Summer & All the Good Things that it Brings

Summer officially begins June 20th in the northern hemisphere this year, and I for one cannot wait.  In 10 days the solar azimuth, or the sun's path through the sky, will arc as far north and as high overhead as it gets before the days start growing shorter, and the sun slowly retreats to the south for next winter.  This will be the "longest day" of the year.  At my latitude in Eugene the sun rises at 5:30am and doesn't set until 9pm resulting in 15.5 straight hours of sunshine!  The farther north you go, the longer the daylight lasts, and above a certain latitude (in parts of Alaska, Canada and Northern Europe for example) the sun will not set at all.  Those nearer the equator will hardly notice the difference in the day's length.

The Peas Are Taking Off

The summer's approach brings many good tidings in general, and this year a few specific good tidings for me.  Not only are the long days and fair weather conducive to a more active lifestyle, and the general quality of recreation improves significantly, but the long hours of sunshine make the garden grow fast and strong.  You may recall some of my disaster stories from the last two years of gardening, well this year we are starting to figure it out.  I have been turning a compost pile since April of last year, and at the beginning of spring I tilled up the vegetable patch in our yard and turned the compost into the patch.  So far, the vegetables we have planted love it.
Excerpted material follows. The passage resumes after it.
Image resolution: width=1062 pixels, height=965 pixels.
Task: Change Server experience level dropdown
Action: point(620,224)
We also have a few little planter boxes of herbs right by the kitchen door that are doing very well, and our one survivor from previous years, the blueberry bush, has more little green fruits than ever before.  We are about to plant a few tomatoes and plan to add some lettuce and other leafy green along the fence (which doesn't get nearly as much sun).

But this year, the best thing that summer brings with it is my wife, who has completed the Master's of Architecture program at UO and has her commencement in a week.  After three long years in Design Jail, she is a free woman once again.  The last two quarters have been fantastic (she got the studio teacher she most wanted and it was everything she hoped it would be) and her final review went extremely well.  Considering the fact that final reviews are usually a bloody affair consisting of a group of cynics tearing apart your hard work and design aesthetic, I think Courtney's face at the end of her review says it all.
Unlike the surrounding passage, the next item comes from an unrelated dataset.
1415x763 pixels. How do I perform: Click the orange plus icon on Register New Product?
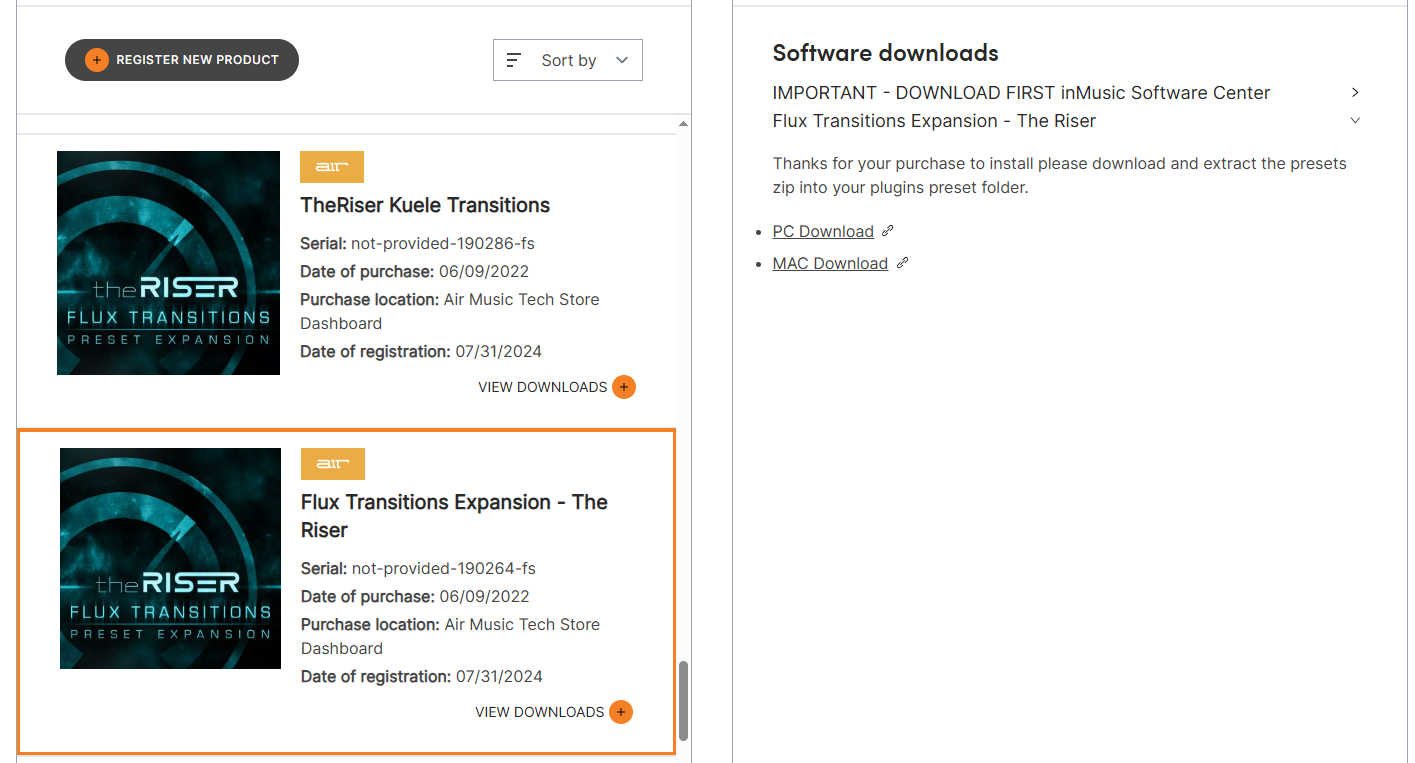(x=97, y=60)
Courtney in Front of Her Final Presentation
So for the rest of the summer, (in addition to my usual stuff about going green) you can expect a lot of posts about gardening, barbequing, and for the first time in a while probably some posts about traveling around Oregon, which Courtney and I are very excited about.  So I leave you with a Eugene send off, what everyone here says instead of goodbye when it is not raining: "enjoy the weather!"